Patients with progressive disease had poor outcomes (EFS < 40%) despite ASCT. Curative treatment options are limited for patients with progressive disease after first salvage treatment. New approaches are needed and prospective Phase II studies should be proposed, such as tandem ASCT, reported in a study with 46% DFS and 57% OS in patients with very poor prognostic factors (Morschhauser et al, 2008). They authors suggested that the benefit of tandem ASCT was associated with good responders after one ASCT but not to chemoresistant patients. In our study, only five patients were treated with tandem ASCT. The response to treatment was good and four out of five patients achieved second CR but with significant toxicity.
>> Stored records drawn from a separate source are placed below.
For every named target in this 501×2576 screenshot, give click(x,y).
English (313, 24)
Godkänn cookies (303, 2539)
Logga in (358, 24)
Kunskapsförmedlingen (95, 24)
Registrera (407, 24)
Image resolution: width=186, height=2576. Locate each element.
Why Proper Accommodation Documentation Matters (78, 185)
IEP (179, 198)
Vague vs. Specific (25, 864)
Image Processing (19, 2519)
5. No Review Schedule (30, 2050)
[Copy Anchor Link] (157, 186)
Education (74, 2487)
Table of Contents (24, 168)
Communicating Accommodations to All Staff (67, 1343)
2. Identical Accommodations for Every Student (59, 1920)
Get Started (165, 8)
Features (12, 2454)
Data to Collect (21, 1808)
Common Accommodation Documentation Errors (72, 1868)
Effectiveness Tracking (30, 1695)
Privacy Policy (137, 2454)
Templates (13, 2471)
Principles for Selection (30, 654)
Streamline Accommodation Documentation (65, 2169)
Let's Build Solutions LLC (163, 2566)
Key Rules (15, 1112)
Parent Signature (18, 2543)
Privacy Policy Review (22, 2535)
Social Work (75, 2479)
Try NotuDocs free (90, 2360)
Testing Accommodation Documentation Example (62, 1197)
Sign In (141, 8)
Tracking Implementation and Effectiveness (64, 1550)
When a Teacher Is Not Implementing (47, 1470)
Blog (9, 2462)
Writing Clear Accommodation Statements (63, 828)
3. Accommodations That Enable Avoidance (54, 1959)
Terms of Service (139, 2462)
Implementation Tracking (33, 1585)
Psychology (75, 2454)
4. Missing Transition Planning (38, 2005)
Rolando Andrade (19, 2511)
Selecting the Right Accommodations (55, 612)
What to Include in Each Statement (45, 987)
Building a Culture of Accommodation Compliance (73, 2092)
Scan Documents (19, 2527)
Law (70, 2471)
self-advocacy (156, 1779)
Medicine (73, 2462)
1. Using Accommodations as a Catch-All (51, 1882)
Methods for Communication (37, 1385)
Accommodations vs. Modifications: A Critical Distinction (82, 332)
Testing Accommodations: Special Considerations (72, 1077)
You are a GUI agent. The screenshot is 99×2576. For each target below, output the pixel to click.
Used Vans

The use of allogenic stem cell transplantation for treatment of relapsed or refractory HL with poor risk factors prognostic remains controversial although an allogenic effect is demonstrated in clinical observations (Milpied et al, 1996; Sureda & Schmitz, 2002; Peggs et al, 2005; Sureda et al, 2008; Robinson et al, 2009). There are a few published studies in children or adolescents (Claviez et al, 2009; Shafer et al, 2011) that demonstrate high treatment-related mortality (16–61%) and low PFS rate (21–45%). This approach has to be investigated by clinical research. Recently, innovative drugs have been reported in Phase II studies with promising results (Younes et al, 2010, 2011) Their place in the relapse strategy treatment has now to be defined. In conclusion, high intensity treatment with ASCT and risk-adapted strategies has improved the global success rate of relapsed HL in children. However, early relapse with poor response to treatment and/or progression of disease before 3 months is still associated with poor outcomes. This fact justifies further research into innovative treatment strategies for children and adolescents with Hodgkin lymphoma.
The authors would like to thank Geneviève Vaudre for support in data collection and Simone Boniface for English language editing.
Conflict of interest statement
The authors report no potential conflicts of interest.